For the study, 41 men recorded their feelings of sexual arousal and desire, and their testosterone levels were measured from sputum samples. What was surprising to me is that if the man’s testosterone level was above a certain threshold, it didn’t matter whether his level was high or low compared with other men in terms of his libido. Not being an expert in this area, I relied on David Weinstein to explain.
‘This evidence proves what we knew,’ he told me.
‘When a man comes to see me and complains of feeling tired all the time, unable to get erections or with low libido, one of the key
things to do is check their testosterone levels. But in many cases the levels are OK, so boosting the levels will not work for erectile dysfunction, for example. We need to look at other factors.
‘This includes their cholesterol, HbA1C [i.e. blood sugar levels], blood pressure – and also assessing their lifestyle.
‘Lack of erections often causes the low libido – it is not always the other way round,’ he explains.
‘Crucially we need to look at overall wellbeing and mental health – and take a holistic approach to treatment, managing their lifestyle risk factors such as diet, as well as anxiety.’
It’s only then that a doctor should consider medication for erectile dysfunction, he adds. That, of course, includes drugs such as Viagra that work by opening up blood vessels in the penis.
Topical gels are also being used. Eroxon is a penile gel (available over the counter at pharmacies) which creates a cooling and warming sensation that stimulates blood flow – research suggests it can work in up to 60 per cent of patients.
If not, another new, and novel treatment is low-intensity shockwave therapy – essentially sound waves are blasted at tissue.
This has been shown to help other conditions such as inflamed tendons in tennis elbow.
With erectile dysfunction it seems the sound waves can remodel damaged blood vessels, improve blood flow to the penis and rejuvenate erectile tissue.
A study published in the journal Andrologia in 2022 showed that after weekly treatment for a month, patients had significantly stronger erections than men given a placebo treatment.
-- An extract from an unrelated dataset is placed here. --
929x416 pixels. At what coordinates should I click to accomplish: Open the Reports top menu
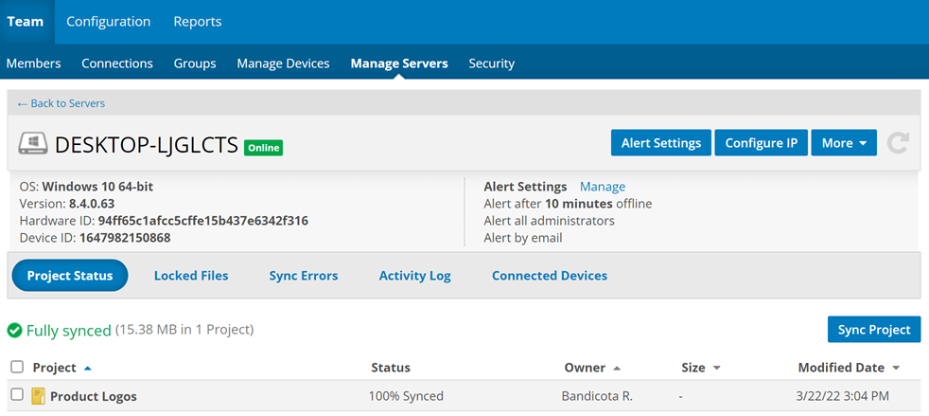tap(197, 21)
This effect lasted at least six months.
There are other more cutting-edge therapies which may be useful in future.
One example is injections of platelet-rich plasma (PRP), which is packed with natural growth factors and are often used by sportsmen after injury. These are being trialled for erectile dysfunction and results from a study by the University of Manitoba in Canada, involving 660 patients, are expected at the end of the year.
Stem cell therapy – where cells from the bone marrow are implanted into damaged tissue – also has potential. In a few years’ time, it may have moved from the lab to the treatment room.
Eroxon is a penile gel (available over the counter at pharmacies) which creates a cooling and warming sensation that stimulates blood flow
Some supplements such as L-arginine and L-citrulline may help, because they increase blood flow in the same way Viagra does – boosting levels of a natural compound, nitric oxide, that widens the blood vessels.
Research published in the journal Urology in 2011 showed that L-citrulline supplements improved the symptoms of erectile dysfunction of 24 men significantly more than a placebo.
But anything else you might have read about on the internet, such as vitamin this or that, salt injections or bicarbonate of soda, I would avoid.
That there is a huge market for such products online is no doubt largely due to shyness about raising this issue. And we need to get men to talk about their sexual wellbeing with proper experts.
That’s where people such as David Weinstein can help – having the time and expertise to go through the issues and make a real difference to people’s lives.
While I haven’t seen another erectile dysfunction ’emergency’ in A&E again, with my male patients – and where appropriate – I’ve now started asking them about their sexual health. Because it could be a signpost to their general health, and crucially they need to know how important it is to get a medical review.
So if this is you or your partner, do seek help – not only will it help with your sex life but could be a life saver.